• Work instructions: Retrieve every line of the data holding the word "Afternoon".

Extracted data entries
Content starts

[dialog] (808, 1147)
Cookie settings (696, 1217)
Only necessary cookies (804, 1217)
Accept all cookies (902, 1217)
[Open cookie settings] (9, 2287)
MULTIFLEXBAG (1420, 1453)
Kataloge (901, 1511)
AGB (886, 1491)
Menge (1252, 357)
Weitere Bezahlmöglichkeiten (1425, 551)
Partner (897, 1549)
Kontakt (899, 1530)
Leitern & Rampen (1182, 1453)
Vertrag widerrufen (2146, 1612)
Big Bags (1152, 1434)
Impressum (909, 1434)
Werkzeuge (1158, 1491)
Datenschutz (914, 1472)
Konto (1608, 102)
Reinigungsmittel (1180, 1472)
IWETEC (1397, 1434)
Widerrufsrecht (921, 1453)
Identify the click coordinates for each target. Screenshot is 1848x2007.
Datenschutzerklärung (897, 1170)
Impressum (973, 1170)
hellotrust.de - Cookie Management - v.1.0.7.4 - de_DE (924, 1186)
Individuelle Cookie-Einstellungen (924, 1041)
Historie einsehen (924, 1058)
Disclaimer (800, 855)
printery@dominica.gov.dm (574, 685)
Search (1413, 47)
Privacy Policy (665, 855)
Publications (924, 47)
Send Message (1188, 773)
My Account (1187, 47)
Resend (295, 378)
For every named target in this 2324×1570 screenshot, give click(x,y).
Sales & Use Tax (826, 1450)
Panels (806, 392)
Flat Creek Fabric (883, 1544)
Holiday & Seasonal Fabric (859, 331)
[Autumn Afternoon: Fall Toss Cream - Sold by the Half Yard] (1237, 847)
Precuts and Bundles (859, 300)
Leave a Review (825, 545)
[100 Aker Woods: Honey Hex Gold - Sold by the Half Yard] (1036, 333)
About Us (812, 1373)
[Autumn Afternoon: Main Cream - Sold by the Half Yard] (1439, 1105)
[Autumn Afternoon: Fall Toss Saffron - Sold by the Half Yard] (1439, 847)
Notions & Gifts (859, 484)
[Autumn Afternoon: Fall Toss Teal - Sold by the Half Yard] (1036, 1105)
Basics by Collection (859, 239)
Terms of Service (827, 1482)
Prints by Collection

Content ends

• Your solution:
[Autumn Afternoon: Fall Toss Cream - Sold by the Half Yard] (1237, 847)
[Autumn Afternoon: Main Cream - Sold by the Half Yard] (1439, 1105)
[Autumn Afternoon: Fall Toss Saffron - Sold by the Half Yard] (1439, 847)
[Autumn Afternoon: Fall Toss Teal - Sold by the Half Yard] (1036, 1105)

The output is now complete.